8. Get community gardens and schools to choose to grow a crop and make this part of their stewardship and gift to the community.
9. Reach out to Master Gardeners, garden clubs, permaculture guilds and local horticulture departments to see if they are willing to curate crops and also encourage their members to do the same for the benefit of the community.
10. Make a stamp or special envelope indicating plants that are rare or unique so that people that are borrowing them know to be mindful with them and to make sure they do their best to return some.

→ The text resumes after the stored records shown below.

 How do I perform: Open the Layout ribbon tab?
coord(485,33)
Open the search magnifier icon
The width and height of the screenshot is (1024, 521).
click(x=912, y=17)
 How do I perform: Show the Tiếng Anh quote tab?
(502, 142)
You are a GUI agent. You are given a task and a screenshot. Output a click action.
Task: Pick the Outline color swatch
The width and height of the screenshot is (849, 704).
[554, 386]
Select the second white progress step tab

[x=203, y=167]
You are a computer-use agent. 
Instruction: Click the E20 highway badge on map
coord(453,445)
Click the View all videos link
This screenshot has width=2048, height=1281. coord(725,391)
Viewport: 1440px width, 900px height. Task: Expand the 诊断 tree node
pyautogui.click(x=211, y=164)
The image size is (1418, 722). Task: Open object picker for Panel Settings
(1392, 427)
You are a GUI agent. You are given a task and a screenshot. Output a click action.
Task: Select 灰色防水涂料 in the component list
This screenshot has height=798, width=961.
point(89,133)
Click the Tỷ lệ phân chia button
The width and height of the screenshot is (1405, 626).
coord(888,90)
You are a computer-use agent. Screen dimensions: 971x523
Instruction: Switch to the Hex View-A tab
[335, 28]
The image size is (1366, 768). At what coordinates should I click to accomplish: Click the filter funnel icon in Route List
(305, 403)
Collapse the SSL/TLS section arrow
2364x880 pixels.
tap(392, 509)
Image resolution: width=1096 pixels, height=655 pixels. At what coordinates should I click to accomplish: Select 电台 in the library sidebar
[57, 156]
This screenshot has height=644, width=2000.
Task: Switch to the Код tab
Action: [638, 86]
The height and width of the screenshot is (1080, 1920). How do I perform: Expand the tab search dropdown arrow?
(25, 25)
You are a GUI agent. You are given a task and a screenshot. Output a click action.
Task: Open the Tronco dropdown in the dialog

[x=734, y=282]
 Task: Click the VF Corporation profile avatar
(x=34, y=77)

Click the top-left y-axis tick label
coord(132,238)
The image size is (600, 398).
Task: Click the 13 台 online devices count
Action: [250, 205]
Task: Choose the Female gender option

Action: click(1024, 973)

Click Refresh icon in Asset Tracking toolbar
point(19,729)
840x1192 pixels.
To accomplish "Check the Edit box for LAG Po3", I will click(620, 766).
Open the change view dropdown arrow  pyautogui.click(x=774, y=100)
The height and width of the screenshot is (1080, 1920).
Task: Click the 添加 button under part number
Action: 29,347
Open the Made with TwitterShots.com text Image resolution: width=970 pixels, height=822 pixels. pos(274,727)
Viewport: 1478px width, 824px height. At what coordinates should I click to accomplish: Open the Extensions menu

94% of the old varieties of crops have been lost in the last 100 years, but you can change the trend. Start a grow out program as part of your seed lending library. What's a grow out program? Selected varieties are grown out by volunteers in the community for the benefit of the community. The varieties selected could be to ensure a large amount of seed is available for food security purposes or could be for the genetic preservation of varieties that are rare, unique or have cultural significance to your community. You could even do BOTH at the same time. Preserve rare varieties while increasing food security!